TESTO FORNITO:
========================================
Nell’Astigiano, a fronte di 4 mila infortuni registrati in un anno, sono soltanto un centinaio i casi di malattie professionali denunciati. E’ uno dei dati emersi dall’incontro promosso venerdì scorso dal Servizio prevenzione e sicurezza negli ambienti di lavoro (Spresal) dell’Asl AT nella Sala Convegni dell’Azienda.

Rivolto in particolare ai medici competenti, che operano nelle realtà pubbliche e private, l’appuntamento era aperto anche a datori di lavoro e rappresentanti sindacali. Buona la partecipazione registrata.

Ospite il sostituto procuratore della Repubblica, Vincenzo Paone, che ha approfondito nel dettaglio gli obblighi dei medici competenti in materia di malattie professionali.

Tra la Procura e lo Spresal è stato firmato, alla fine del 2008, un protocollo per la gestione delle segnalazioni sulle malattie professionali entrato da alcuni mesi nella fase attuativa sperimentale. La legge prevede che, oltre ai medici competenti, sono obbligati a presentare la denuncia anche i medici di famiglia e gli specialisti.
========================================
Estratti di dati
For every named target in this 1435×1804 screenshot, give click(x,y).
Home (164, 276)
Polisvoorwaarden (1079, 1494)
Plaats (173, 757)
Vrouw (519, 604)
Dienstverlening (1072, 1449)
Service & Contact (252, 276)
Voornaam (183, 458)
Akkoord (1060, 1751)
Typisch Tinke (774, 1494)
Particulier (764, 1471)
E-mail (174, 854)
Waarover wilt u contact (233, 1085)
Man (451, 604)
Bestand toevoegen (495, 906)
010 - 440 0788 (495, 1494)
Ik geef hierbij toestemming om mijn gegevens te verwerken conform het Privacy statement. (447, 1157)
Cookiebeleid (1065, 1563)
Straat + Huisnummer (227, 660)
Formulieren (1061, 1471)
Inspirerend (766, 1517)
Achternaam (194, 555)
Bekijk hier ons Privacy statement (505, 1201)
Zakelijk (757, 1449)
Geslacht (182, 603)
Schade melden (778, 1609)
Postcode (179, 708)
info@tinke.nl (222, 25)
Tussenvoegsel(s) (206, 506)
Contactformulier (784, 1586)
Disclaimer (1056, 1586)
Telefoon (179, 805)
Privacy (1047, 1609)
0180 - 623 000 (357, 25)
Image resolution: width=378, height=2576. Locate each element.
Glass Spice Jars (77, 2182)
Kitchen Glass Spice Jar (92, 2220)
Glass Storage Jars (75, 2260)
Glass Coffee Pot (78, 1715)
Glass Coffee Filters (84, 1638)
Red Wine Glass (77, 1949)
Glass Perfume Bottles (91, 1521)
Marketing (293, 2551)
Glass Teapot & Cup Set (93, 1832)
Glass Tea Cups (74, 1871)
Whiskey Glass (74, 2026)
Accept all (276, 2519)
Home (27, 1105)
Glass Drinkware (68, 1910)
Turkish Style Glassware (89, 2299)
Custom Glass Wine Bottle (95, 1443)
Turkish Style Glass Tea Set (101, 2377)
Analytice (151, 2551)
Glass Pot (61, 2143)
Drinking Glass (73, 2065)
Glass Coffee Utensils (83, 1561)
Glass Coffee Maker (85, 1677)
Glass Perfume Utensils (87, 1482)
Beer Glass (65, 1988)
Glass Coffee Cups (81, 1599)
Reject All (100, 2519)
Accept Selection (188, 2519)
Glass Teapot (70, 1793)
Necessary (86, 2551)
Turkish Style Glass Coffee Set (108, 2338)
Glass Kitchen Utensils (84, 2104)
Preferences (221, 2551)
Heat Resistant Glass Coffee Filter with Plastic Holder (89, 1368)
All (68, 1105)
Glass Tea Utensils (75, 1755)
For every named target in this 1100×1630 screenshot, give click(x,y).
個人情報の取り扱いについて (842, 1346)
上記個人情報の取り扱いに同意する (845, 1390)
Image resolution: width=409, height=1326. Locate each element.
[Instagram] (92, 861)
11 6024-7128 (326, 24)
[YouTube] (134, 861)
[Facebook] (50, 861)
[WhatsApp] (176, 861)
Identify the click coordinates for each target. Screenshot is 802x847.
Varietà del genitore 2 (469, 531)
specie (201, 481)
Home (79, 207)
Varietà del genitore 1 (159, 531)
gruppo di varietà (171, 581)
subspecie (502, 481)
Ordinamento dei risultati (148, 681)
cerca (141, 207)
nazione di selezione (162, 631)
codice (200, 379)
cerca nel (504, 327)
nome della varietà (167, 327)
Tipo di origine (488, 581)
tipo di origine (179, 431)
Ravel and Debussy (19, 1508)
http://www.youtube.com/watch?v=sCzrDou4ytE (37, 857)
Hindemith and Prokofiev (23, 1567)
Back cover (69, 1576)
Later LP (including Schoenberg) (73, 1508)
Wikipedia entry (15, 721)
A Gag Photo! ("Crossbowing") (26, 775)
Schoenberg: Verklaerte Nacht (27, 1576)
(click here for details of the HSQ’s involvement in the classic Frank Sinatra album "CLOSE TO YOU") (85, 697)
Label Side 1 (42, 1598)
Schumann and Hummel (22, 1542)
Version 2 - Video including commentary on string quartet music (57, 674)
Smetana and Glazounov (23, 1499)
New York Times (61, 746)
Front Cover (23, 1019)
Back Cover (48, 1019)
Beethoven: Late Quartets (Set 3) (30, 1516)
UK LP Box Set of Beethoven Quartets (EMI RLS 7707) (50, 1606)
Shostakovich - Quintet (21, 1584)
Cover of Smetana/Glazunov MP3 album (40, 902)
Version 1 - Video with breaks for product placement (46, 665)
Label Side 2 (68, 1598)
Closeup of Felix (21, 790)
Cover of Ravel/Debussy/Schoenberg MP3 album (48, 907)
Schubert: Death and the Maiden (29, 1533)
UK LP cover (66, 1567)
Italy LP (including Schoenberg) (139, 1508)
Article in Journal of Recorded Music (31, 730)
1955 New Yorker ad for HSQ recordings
========================================
ATTIVITÀ: Riprendi il testo sulle malattie professionali nell'Astigiano e proseguilo a partire dalla sua ultima frase.

RISPOSTA SCRITTA:
“Ci auguriamo che questo accordo – ha sottolineato Roberto Zanelli, direttore dello Spresal, diventato punto di riferimento per la raccolta dei referti – possa incrementare il numero di denunce sulle malattie professionali: oggi soltanto il 50% di quelle segnalate provengono dai medici competenti”.

“La cultura della sicurezza – ha aggiunto Luigi Robino, direttore generale dell’Asl – ha bisogno di essere continuamente alimentata: pensiamo siano utili, a tal fine, collaborazioni come quella stretta con la Procura e incontri di approfondimento come quello di oggi”. Daniela Rivetti, direttore del Dipartimento di Prevenzione, ha ricordato che “operiamo in un contesto difficile, quello economico non aiuta la salute”.

Codice penale alla mano, il sostituto procuratore Paone ha approfondito i contenuti degli articoli 590 (lesioni personali) e 589 (omicidio colposo), specificando che “quello sulle malattie professionali è un reato procedibile d’ufficio” e che “va contro alla legge il medico che ometta o ritardi di fare denuncia all’autorità giudiziaria o al soggetto che svolge compiti di polizia giudiziaria (Spresal)”.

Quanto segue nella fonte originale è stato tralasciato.